Economic crisis hammers small, mid-sized biotechs

The Philadelphia Business Journal is outlining the drop in investment cash for biotech companies in New Jersey and Pennsylvania. Last year, developers in both states were able to haul in over a billion dollars for their work. In the first three quarters of this year, the figure slumped to $550 million.

The weekly quoted E&Y's Keith Brownlie, a partner in life sciences, who said that the sudden drop in fortunes could be traced straight to the Wall Street collapse. With no biotech IPOs this year, Brownlie was looking to the fall of 2009 or into 2010 before that "window" reopened. "It's not that the window has closed," he said. "It's as if the entire house around the window has collapsed."

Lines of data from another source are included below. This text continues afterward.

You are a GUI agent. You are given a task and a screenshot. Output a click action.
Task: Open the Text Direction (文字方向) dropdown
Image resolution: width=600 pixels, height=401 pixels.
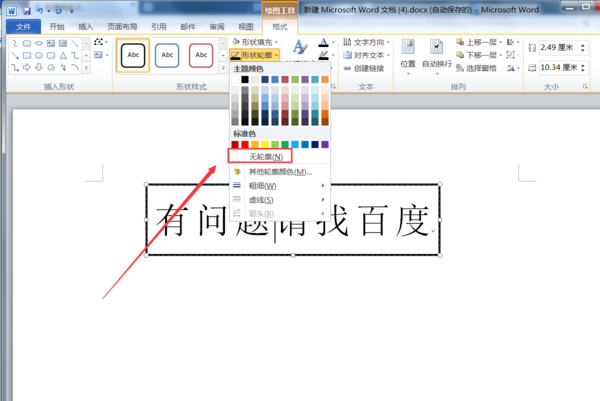coord(367,42)
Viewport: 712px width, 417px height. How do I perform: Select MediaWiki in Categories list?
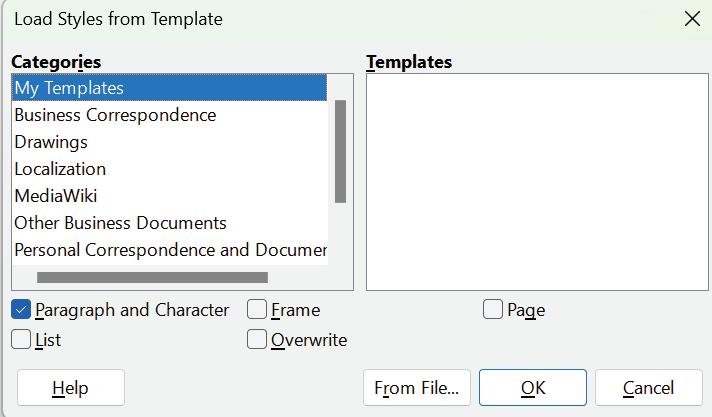[x=56, y=196]
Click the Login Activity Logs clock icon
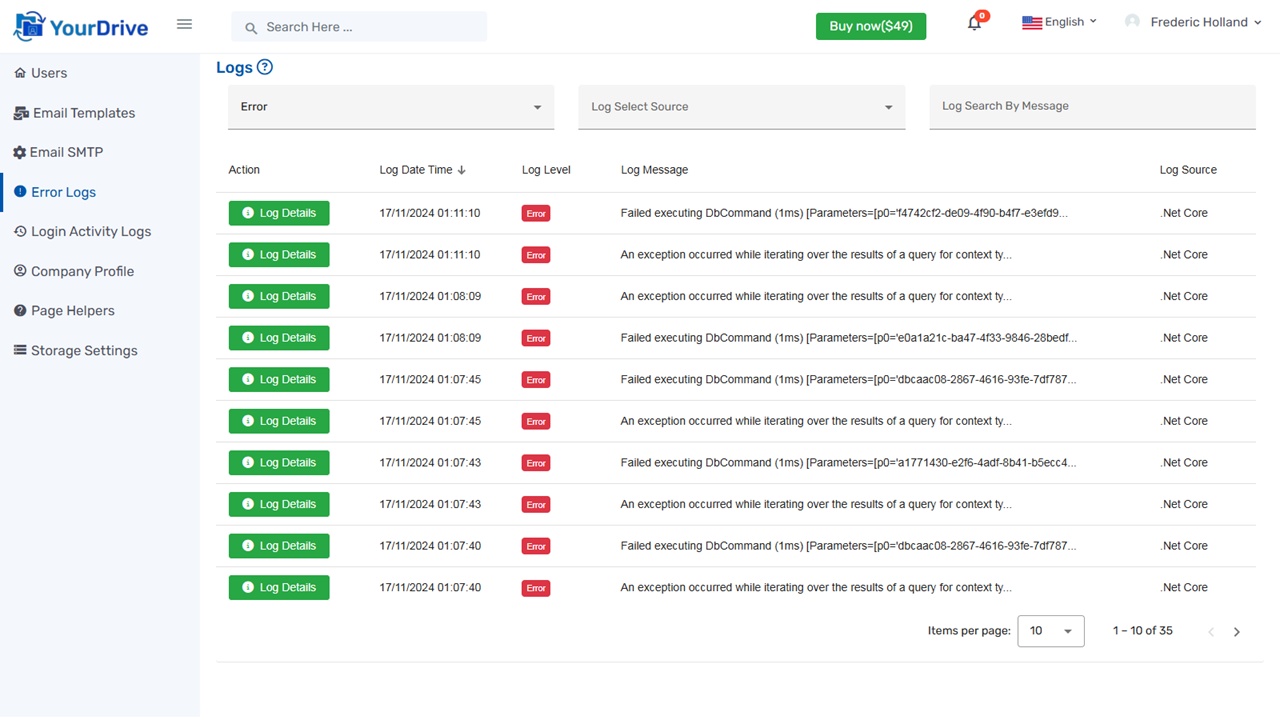Viewport: 1280px width, 720px height. click(x=20, y=231)
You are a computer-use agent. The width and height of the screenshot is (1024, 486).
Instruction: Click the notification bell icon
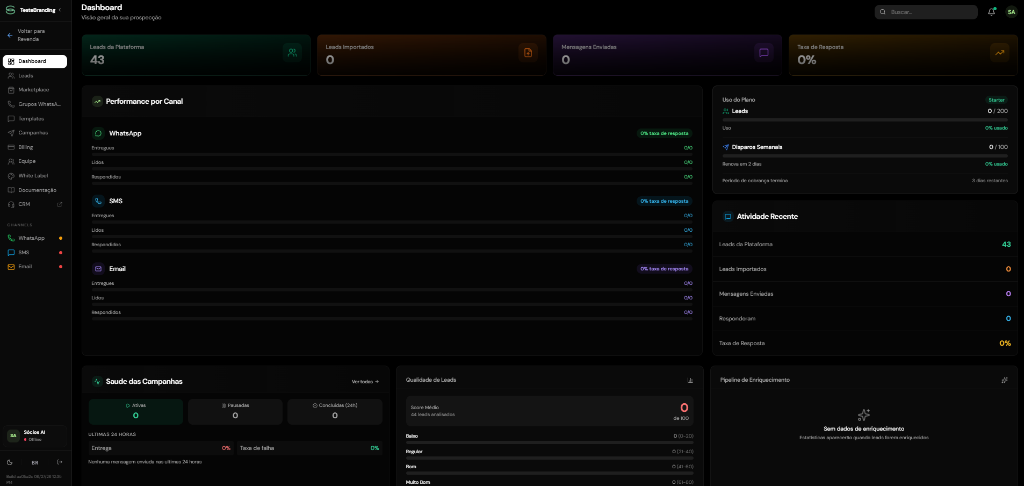point(991,12)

Pennsylvania Bio's Mickey Flynn, though, says the industry simply has to ride out a tough cycle. "Our industry is all about peaks and valleys," Flynn said. "Although the economy is not where we want it to be, our efforts will not slow down. We will simply have to control our costs even more until the economic pendulum swings back to a more positive position."

John McCamant of the Medical Technology Stock Letter, meanwhile, is taking a decidedly Darwinian view of the fate awaiting many small and medium-cap biotech companies. For developers without cash or generous backers, he says, choices are likely to be few and harsh.

"It's no wonder that the sharks have begun to circle, as they sense a 'perfect storm' in which beaten-up biotechs take whatever is offered," said McCamant. The San Francisco Chronicle lists a lineup of biotech companies with stock trading under $1 a share.